Confetti

“You told me I look sad today. I am sad most days. Today I haven’t the energy to hide it.”

It’s been 5-ish weeks since we arrived back from Samoa. I’m not even due yet and I already ‘know.’ I have this oh so familiar feeling. I tell myself to stop being ridiculous, it’s too soon to know, but my curiosity gets the better of me. I use one of the tests that was left over from earlier in the year. Two pink lines; ‘pregnant.’

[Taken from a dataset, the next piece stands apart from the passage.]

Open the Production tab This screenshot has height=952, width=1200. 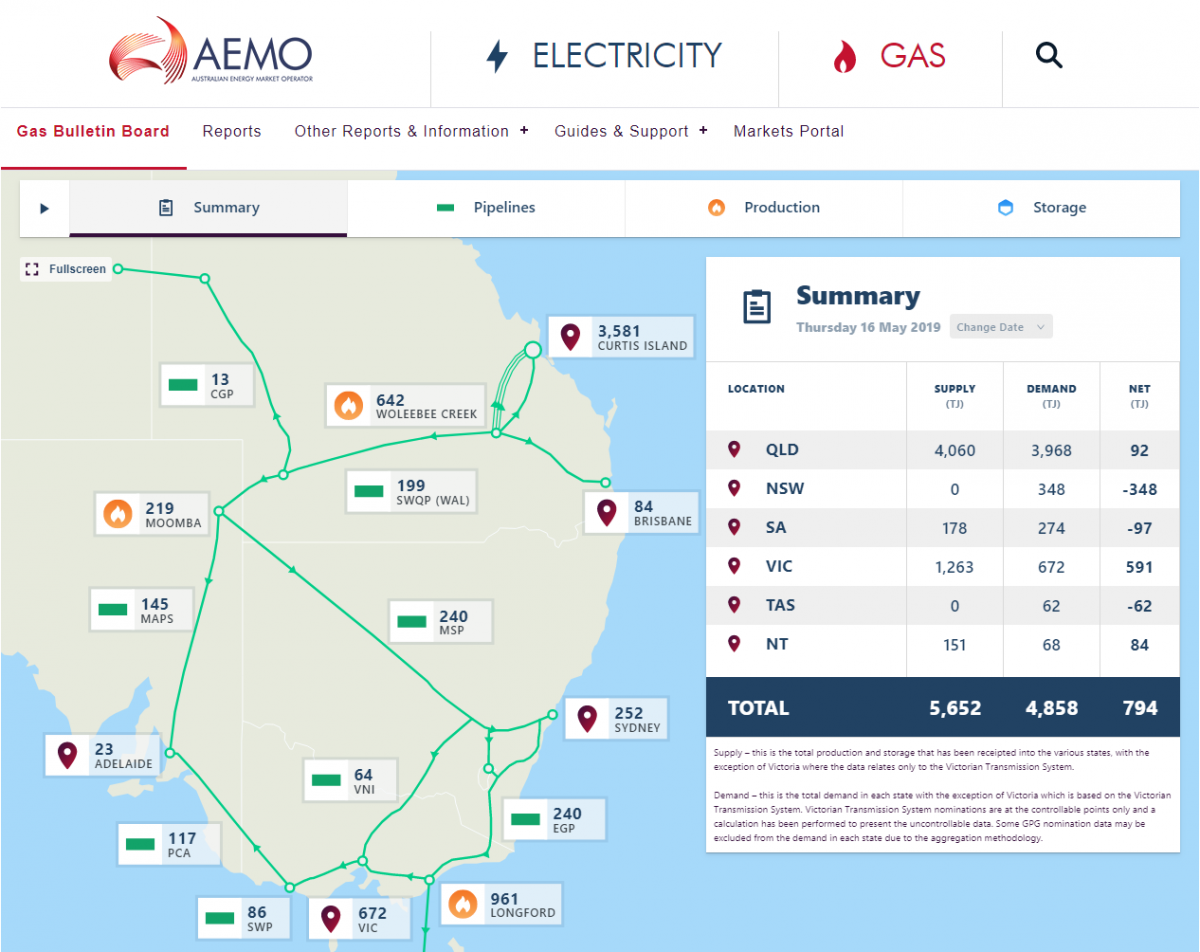763,207
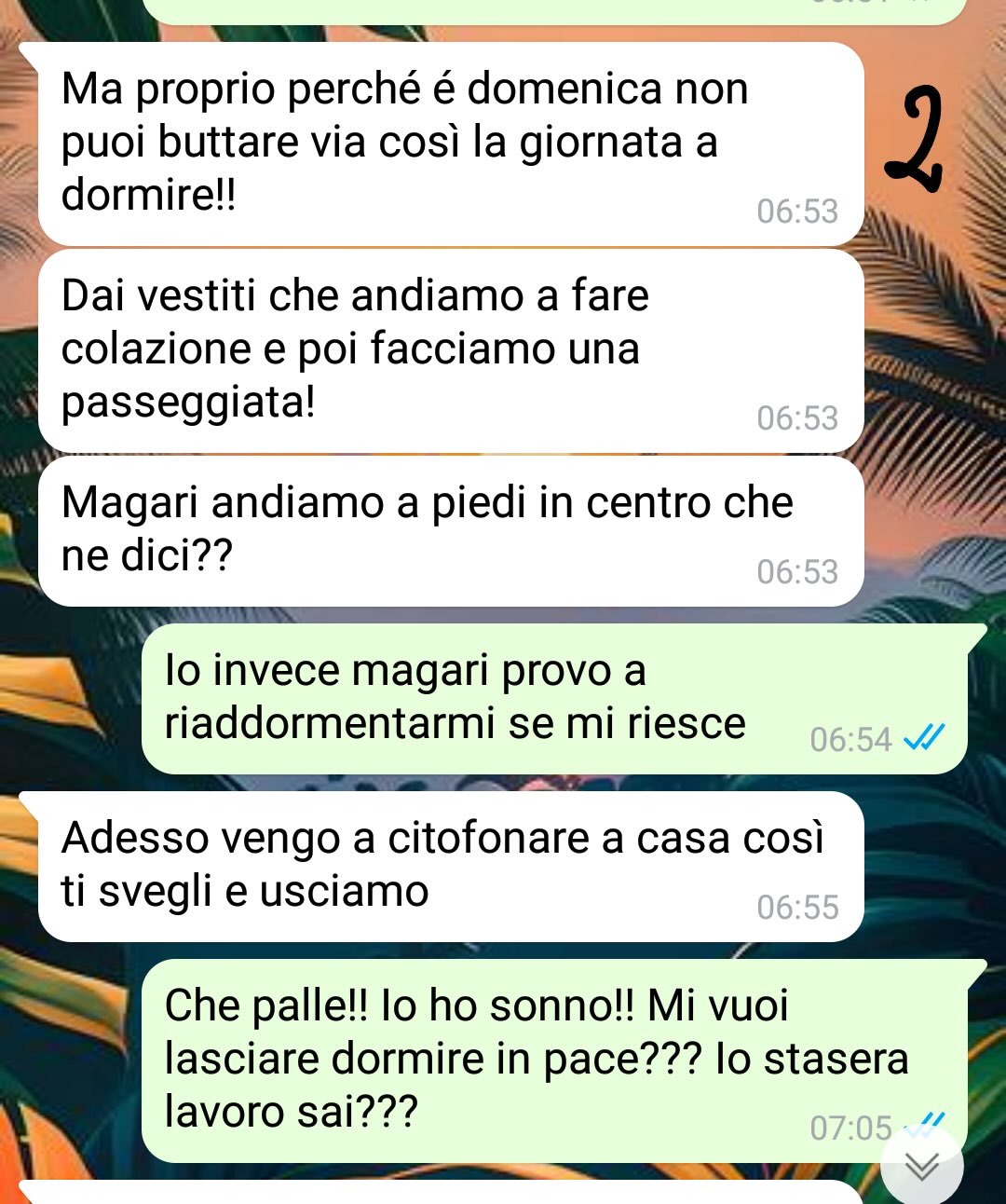This screenshot has width=1006, height=1204.
Task: Tap the 06:55 timestamp of the citofonare message
Action: 797,907
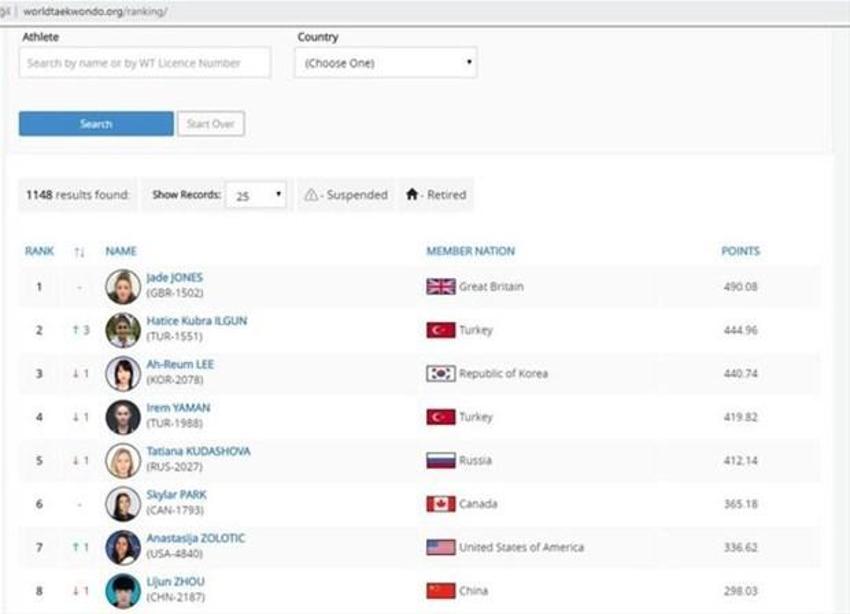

So when’s the celebratory confetti supposed to fall? I guess this time I have the luxury of finding out in the comfort of my own home, a tad more ‘traditional than last time.  I immediately experience an overwhelming sense that I can only explain as a big fist pumping “YES!”

Obstacle one = complete. 

I’m overcome with relief. Relief that falling pregnant hasn’t posed an issue, as it unfortunately does for so many, and for that I’m so extremely grateful... but with this said, I’m terrified… terrified as to what happens next? There’s no going back now.

Oh Lord! What have I done? Can I really do this again…?!

I had warned hubby of this moment. If, or when, we fall pregnant again, there is to be no fuss… no talk of it… and definitely no confetti. Life continues as if nothing has changed, until I say. I know that sounds cruel, but I still consider myself ‘damaged goods.’ Still, in saying that, I leave hubby a little congratulatory gesture for when he arrives home from work. I can’t drink now, but he sure might need one, or a few, for both of us.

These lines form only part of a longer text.